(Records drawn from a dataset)
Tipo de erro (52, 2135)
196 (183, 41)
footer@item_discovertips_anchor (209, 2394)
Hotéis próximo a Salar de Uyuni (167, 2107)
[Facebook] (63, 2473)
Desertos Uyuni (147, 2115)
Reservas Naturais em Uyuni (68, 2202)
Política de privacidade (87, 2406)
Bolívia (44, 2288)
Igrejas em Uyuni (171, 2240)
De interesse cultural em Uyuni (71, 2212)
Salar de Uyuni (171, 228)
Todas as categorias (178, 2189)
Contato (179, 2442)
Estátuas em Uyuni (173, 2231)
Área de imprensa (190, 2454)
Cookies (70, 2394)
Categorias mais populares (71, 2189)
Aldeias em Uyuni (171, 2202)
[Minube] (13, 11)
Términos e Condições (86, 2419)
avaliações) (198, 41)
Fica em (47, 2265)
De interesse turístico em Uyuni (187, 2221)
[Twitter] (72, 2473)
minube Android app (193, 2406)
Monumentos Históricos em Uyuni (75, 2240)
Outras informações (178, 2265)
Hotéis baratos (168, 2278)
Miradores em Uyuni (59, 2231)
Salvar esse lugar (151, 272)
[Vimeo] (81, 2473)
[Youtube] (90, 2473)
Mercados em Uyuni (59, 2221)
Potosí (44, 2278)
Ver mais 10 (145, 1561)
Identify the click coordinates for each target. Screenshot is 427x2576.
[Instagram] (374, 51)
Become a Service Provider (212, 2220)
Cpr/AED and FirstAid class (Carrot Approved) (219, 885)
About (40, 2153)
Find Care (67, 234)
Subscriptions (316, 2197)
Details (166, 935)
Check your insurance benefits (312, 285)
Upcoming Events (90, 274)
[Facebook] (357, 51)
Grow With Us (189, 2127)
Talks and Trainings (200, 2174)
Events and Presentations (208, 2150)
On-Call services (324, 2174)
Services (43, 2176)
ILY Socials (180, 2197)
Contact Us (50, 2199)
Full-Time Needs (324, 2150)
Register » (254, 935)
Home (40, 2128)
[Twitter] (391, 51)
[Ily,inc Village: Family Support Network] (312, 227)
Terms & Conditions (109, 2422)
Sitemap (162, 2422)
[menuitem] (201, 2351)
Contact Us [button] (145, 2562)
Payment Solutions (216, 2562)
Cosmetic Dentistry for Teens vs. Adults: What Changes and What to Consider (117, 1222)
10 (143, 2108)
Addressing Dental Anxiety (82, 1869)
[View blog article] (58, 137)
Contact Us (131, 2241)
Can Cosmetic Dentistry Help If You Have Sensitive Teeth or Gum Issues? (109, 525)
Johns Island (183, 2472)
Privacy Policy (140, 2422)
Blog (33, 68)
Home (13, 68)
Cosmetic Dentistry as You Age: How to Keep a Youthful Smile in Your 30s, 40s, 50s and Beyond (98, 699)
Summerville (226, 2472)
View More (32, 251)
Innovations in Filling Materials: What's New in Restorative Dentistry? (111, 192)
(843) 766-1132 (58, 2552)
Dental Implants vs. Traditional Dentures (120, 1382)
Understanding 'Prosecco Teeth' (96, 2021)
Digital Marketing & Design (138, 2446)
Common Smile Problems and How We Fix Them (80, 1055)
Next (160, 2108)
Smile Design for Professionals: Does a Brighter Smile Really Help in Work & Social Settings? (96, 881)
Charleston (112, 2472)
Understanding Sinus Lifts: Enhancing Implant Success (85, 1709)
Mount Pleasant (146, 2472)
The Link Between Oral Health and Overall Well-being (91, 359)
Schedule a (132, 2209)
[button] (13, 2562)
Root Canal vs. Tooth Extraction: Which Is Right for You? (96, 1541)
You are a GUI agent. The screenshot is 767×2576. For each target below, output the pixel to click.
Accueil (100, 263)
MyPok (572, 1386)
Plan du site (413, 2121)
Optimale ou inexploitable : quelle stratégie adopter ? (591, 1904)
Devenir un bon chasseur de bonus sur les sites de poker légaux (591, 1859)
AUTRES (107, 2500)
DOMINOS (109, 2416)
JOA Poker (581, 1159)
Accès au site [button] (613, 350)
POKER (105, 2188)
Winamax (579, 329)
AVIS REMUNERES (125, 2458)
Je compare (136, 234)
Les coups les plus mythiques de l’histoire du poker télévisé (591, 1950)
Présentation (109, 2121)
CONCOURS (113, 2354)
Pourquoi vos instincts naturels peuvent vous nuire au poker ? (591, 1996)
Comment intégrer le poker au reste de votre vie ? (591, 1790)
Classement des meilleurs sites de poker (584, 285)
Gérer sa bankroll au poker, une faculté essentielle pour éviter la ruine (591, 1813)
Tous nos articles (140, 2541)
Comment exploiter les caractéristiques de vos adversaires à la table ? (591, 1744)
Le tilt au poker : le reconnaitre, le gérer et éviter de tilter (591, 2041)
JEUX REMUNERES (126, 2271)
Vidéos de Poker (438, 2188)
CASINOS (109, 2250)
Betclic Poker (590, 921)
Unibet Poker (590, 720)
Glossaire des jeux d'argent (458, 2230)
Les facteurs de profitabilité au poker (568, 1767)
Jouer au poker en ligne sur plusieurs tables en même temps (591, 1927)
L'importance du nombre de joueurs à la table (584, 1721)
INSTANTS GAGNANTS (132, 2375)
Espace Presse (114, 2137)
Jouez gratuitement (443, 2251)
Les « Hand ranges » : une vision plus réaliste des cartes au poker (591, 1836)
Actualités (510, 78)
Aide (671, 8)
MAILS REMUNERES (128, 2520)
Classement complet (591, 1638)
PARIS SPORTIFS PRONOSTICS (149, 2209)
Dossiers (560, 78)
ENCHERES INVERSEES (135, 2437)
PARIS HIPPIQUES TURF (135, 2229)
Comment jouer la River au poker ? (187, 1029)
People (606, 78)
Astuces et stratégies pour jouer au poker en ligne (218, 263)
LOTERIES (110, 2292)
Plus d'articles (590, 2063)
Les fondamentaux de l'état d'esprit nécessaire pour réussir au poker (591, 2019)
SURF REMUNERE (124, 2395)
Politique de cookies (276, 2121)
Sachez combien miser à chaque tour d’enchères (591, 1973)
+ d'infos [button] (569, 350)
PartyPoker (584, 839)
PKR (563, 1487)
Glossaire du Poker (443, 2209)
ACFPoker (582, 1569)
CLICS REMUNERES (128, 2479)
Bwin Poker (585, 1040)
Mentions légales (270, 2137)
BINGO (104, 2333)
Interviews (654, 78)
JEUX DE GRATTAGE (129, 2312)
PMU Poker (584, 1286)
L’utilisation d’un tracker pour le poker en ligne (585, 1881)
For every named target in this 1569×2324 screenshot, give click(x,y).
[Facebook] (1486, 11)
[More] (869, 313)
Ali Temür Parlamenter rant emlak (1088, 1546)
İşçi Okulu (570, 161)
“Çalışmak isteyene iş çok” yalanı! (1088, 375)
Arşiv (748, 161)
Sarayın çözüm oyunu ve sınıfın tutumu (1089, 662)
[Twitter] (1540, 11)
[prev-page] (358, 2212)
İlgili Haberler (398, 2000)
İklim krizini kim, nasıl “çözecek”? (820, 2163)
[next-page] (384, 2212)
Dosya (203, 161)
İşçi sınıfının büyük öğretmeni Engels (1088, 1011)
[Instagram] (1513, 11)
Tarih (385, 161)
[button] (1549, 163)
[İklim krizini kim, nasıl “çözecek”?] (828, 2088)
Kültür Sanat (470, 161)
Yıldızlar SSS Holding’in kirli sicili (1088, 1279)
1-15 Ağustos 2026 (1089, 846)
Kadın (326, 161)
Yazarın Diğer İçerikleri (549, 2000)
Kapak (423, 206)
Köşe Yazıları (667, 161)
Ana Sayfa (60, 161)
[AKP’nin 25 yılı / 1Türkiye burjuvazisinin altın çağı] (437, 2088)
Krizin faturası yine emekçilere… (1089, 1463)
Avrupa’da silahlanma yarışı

* _TASK REQUIREMENTS_
In the data above, find each line where the string "Hotéis" appears, then copy it.

* _WRITTEN RESPONSE_
Hotéis próximo a Salar de Uyuni (167, 2107)
Hotéis baratos (168, 2278)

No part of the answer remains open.